Our next President yesterday gave more specifics about her new plan to keep life-saving drugs and other prescription medicines affordable than her opponent has said about all of his policies all summer. Responding to big price hikes for the EpiPen and other pharmaceuticals, Hillary Clinton says she will work with federal agencies, patient advocates, medical experts, and state and local officials to crack down on “unjustified, outlier” price increases, which she defines with three criteria:
An unjustified price increase would be determined by a review of criteria including: 1) the trajectory and scope of the increase in price; 2) changes in the cost of production; and 3) the treatment’s relative value to patients, among other factors that give rise to threatening public health [Hillary Clinton campaign website, “Hillary’s Plan to Respond to Unjustified Price Hikes for Long-Available Drugs,” posted 2016.09.02].
Clinton would also have the government purchase and provide generic alternative drugs, import foreign alternative drugs, and penalize price-gougers. Longer-term, Clinton would require insurers to cap monthly out-of-pocket payments for prescription drugs, speed up FDA approval of generic drugs, ban agreements that drug manufacturers use to delay production of generic alternatives, eliminate corporate write-offs for drug ads, require pharmaceuticals receiving federal support for research and development to invest certain amounts of their own money in R&D, and finally fix the hole the second President Bush left in the Medicare drug benefit by allowing Medicare to negotiate drug prices.

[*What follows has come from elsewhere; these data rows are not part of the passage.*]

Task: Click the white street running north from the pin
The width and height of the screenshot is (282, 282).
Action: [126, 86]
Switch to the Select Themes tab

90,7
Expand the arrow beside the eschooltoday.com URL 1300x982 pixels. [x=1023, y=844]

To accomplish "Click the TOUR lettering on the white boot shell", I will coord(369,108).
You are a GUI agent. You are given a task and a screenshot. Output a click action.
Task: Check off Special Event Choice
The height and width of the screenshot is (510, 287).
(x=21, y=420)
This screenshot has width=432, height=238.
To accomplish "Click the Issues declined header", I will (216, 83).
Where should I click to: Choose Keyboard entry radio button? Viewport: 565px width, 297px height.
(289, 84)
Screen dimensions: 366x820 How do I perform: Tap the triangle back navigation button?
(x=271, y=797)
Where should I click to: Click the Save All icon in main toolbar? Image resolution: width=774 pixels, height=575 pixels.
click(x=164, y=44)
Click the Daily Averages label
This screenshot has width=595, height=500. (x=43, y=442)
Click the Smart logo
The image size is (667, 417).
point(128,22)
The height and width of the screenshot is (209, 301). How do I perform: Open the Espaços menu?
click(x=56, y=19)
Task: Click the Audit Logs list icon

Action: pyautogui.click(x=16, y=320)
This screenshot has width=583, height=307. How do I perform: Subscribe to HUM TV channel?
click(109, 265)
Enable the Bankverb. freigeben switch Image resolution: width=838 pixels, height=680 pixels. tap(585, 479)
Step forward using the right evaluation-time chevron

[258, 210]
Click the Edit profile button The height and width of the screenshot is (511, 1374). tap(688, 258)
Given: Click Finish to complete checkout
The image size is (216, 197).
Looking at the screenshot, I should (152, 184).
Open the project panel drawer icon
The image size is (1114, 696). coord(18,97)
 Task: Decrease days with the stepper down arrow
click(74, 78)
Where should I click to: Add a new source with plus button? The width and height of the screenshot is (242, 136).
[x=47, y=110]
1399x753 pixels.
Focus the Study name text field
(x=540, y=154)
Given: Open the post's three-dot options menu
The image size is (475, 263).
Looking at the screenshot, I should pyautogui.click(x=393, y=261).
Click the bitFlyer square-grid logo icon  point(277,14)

But I’m particularly intrigued by this idea of forbidding “unjustified, outlier” price increases. Our Public Utilities Commission has the power to do that with prices for electricity and telecom services; why not require drug companies to do the same with their vital products? If a drug company can show that ingredients or production equipment or shipping costs more or that they’ve improved the drug to cure more cases or reduce side effects, then sure, let them charge more. But if they can’t show increased production or distribution costs or increased value for customers, they don’t get to soak sick people in a monopolized market.